Sıfırın bilinmesi, bulunması; hesâbı, dört işlemi çok kolaylaştırmışır: o zaman Avrupa’da kullanılmakta olan Roma rakamlarıyla bu dört işlemi yapmak işkencedir:
Roma rakamları;
I,II, III, IV, V, VI, VII, VIII, IX, X (10),
XI, XII, XIII, XIV, XV, XVI, XVII, XVIII, XIX, XX (20),
XXI (21), XXII (22), XXIII (23), XXIV (24), XXV (25), XXVI (26), XXVII (27), XXVIII (28), XXIX (29), XXX (30),
XXXI (31), XXXII (32), XXXIII (33), XXXIV (34), XXXV (35), XXXVI (36), XXXVII (37), XXXVIII (38), XXXIX (39), XL (40),
XLI (41), XLII (42) XLIII (43), XLIV (44), XLV (45), XLVI (46), XLVII (47), XLVIII (48), IL (49), L (50),
C (100), D (500), M (1000).
Bu rakamları kullanarak meselâ 29 ile 38 i çarpmak için ne yapmalı? XXIX x XXXVIII = çıkın bakalım işin içinden! veya 48 i 12 ye bölün : XLVIII: XII=? ?
Daha sonra, öğretimin câmilerde yürütüldüğünü biliyoruz.
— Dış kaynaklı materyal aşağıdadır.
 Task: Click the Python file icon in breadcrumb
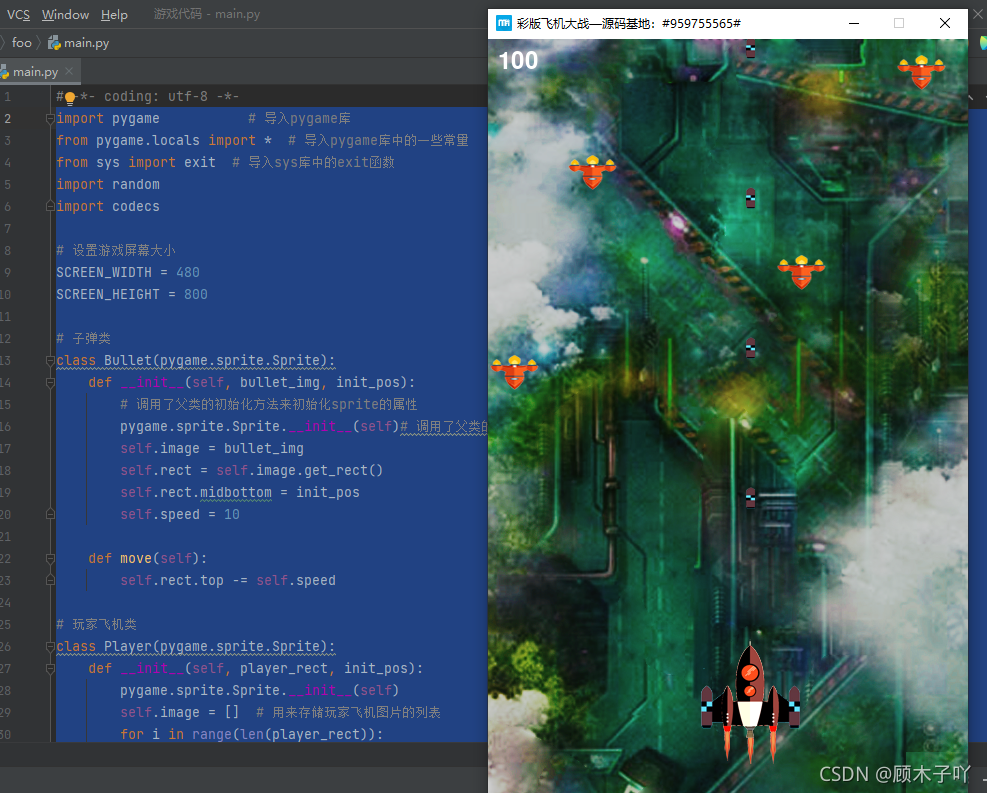click(x=54, y=43)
Câmide bir üstâd oturur, öğrenenler, onun çevresinde halka meydana getirerek otururlar, öğretim böyle yapılırdı; bütün öğrenciler birbirinin yüzüne bakardı. Hangi hoca daha iyi öğretiyorsa, onun çevresindeki halka daha geniş olurdu. Günümüzde, Amerikan metodu olarak üniversitelerde uygulanan “ekle sil/add and drop” dedikleri usûl, yüzyıllarca önce, câmilerde böylece, kendiliğinden ortaya çıkmıştı.
İslâm dünyâsına Selçukluların hâkim olduğu çağlarda, sünnî İslâma karşı, Bâtınîler, gizli propaganda yürütüyorlardı. “Fikre karşı ancak fikirle karşı çıkılabilir” düstûrunu bilen Selçuklu vezîri Nizâmül Mülk, İslâm’ın sistemli bir şekilde öğretilmesi için özel mekânlar hazırladı, üstadlar tâyin etti; Nizâmiye medreselerini kurdu. Zamanla, medreselerde, dînî ilimlerin yanında, tıp, matematik, astronomi gibi ilimler de öğretilir oldu.
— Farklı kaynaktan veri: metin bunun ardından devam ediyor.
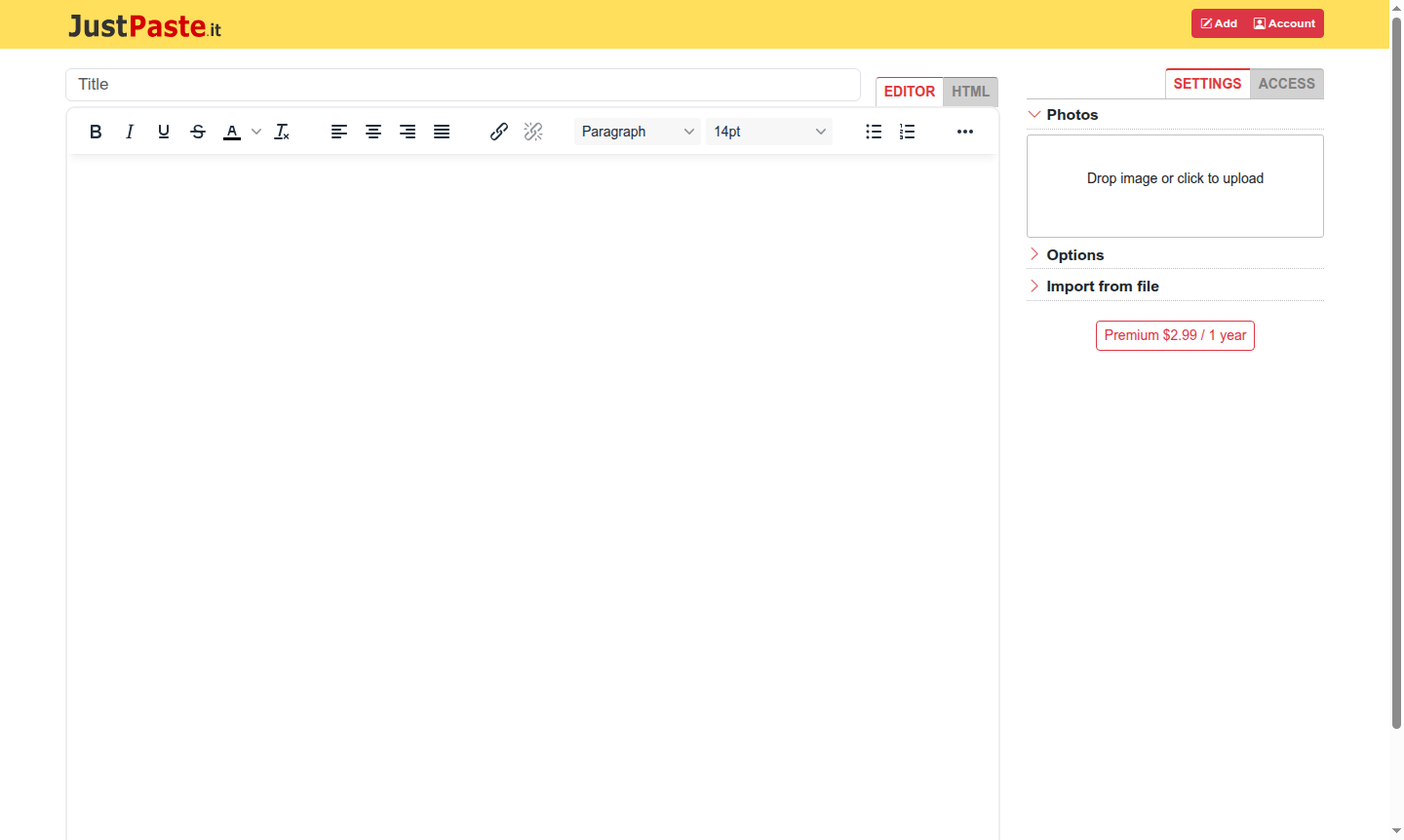The width and height of the screenshot is (1404, 840).
Task: Open the text color picker
Action: click(x=232, y=132)
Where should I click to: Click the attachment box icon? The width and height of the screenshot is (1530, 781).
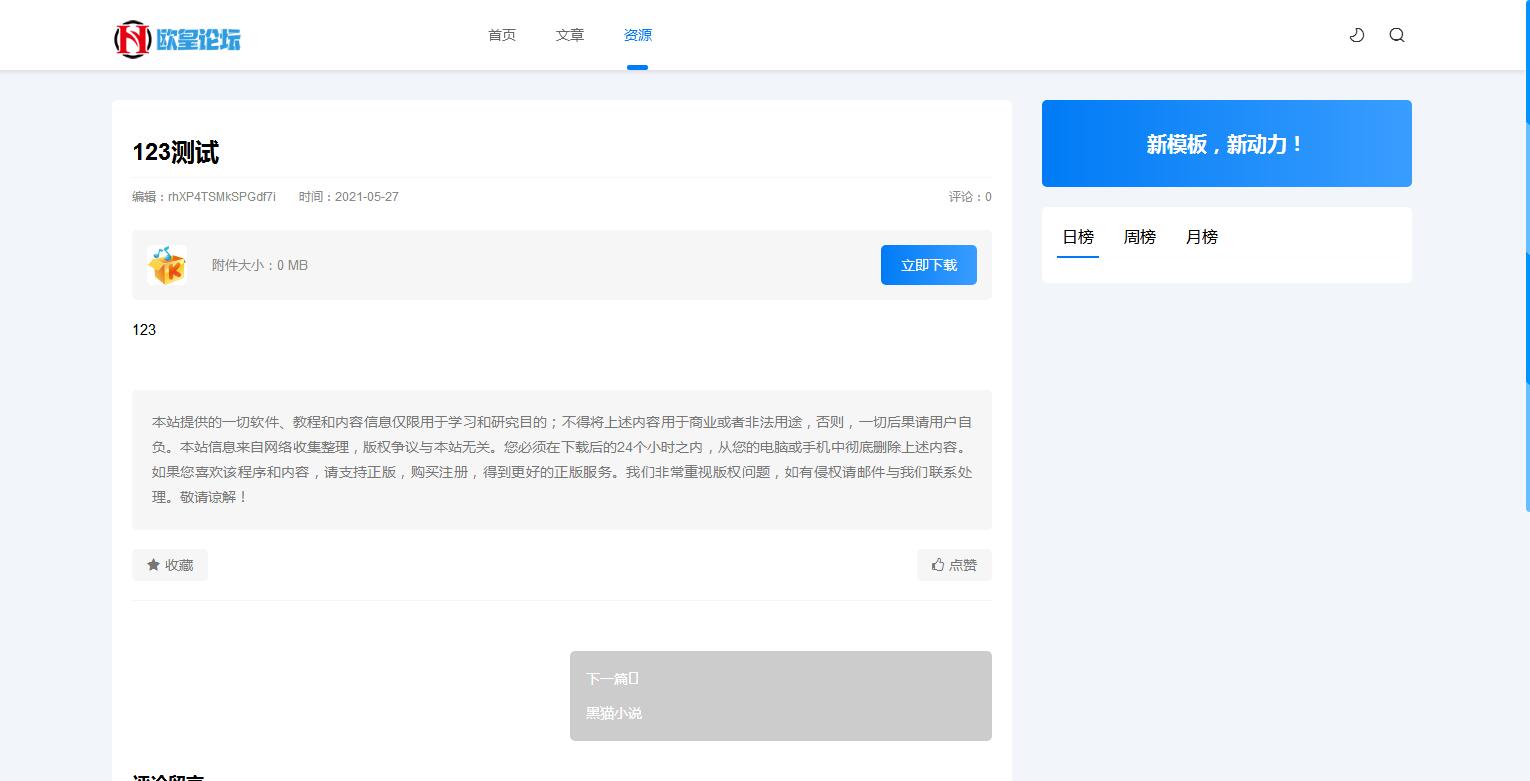(167, 265)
Haçlı savaşları sırasında, Avrupa’lılar, İslâm ülkelerindeki öğretim kurumlarını, medreseleri görüp kendi ülkelerinde, benzerlerini kurdular; kolejler, medreselerin kopyasıdır. Avrupa’daki en eski kolejler, hemen Haçlı Savaşlarından sonra kuruldu. Kolejlerde, tıpkı medreselerde olduğu gibi, üstad/öğretim üyesi ve öğrenciler ikaamet etmekte ve öğretim yapılmaktadır.
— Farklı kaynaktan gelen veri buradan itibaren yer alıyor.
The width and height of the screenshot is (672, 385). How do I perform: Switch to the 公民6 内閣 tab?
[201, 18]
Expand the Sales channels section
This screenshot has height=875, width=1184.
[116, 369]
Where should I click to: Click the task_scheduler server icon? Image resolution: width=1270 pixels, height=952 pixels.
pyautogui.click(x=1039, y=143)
Zamanla, Avrupa’lılar, kolejleri muhâfaza etmekle birlikte, benzer öğretim kurumları da açtılar: öğretenin ve öğrenenin ayrı yerlerde kaldığı, derslerin belli binalarda, okullarda, fakültelerde yapıldığı bir öğretim usûlüne de yer verdiler. Kolejlerde de en yeni bilgileri öğretmeğe devâm ettiler. Bu gelişim, üniversiteleri meydana getirdi. En iyi üniversitelerden birinde cereyân eden olayı da belirtmiştik. DEMEK Kİ, bu öğretim işi çıkmaz sokağa gelip dayanmıştır.
Bir yerde yanlışlık yapılmış olmalıdır ki, bütün bu gelişmelerden sonra, yol, çıkmaz sokağa saplanıyor.
Durumu anlamak için, dönüp biraz geriye bakmak gerekiyor: İslâm ülkelerindeki verimsizliğin, onmazlığın sebeblerinin en başında, medrese/tekke ayrılığı, bâzan da mücâdelesi olduğu ifâde ediliyor. Çünkü, her medeniyeti, yetişmiş, bilgili, iyi eğitilmiş insanlar kurar ve yüceltir.
Kaynağa dönersek görürüz ki, Suffa Ashâbı, sonraki yüzyıllarda medresede aktarılan bilgileri öğrenmenin yanında, daha da önemlisi, tekkeler kurulduktan sonra oralarda tâkib edilen usûllere uygun olarak iç dünyâlarını da zenginleştiriyorlar, “öğrendiklerini yaşayan” kimseler oluyorlardı. İlk örneklerini Suffa Ashâbında, daha sonraki örneklerini tekke ehlinde gördüğümüz bu rûh eğitimi olmayınca, insanlar, sâdece kafalarına “bilgi” doldurmakla yetinince, o bilginin “gereğini yerine getirme” alışkanlığını edinmeyince, işler iyi gitmiyor. Bu durumu, Osmanlı’nın, yeryüzünün en güçlü devleti olduğu onaltıncı yüzyılda, hepsi de medrese öğretimi görmüş, hattâ, öğretim ve eğitimin en iyi yapıldığı yer kabûl edilen Enderûn’dan (Saray’daki mektepten) yetişmiş idâreciler, bürokratlar arasındaki rekaabet ve anlaşmazlıklarda açıkça görebiliriz. Sâdece kafaya bilgi istiflemekle iş bitmiyor; gönlü âbâd etmeden işler iyi yürümüyor; kafa – gönül bağını ve âhengini kurmadan işler düzelmiyor.
İnsanlığın, bütün bu olanlardan ders alarak yönelmesi gereken eğitim: tekkedeki gibi, insanın iç dünyâsını mâmûr ederken, en yeni bilgileri, en yeni metodlarla kafaya akıtan, düşünmeğe, araştırmağa sevkeden bir eğitim-öğretim olmalıdır.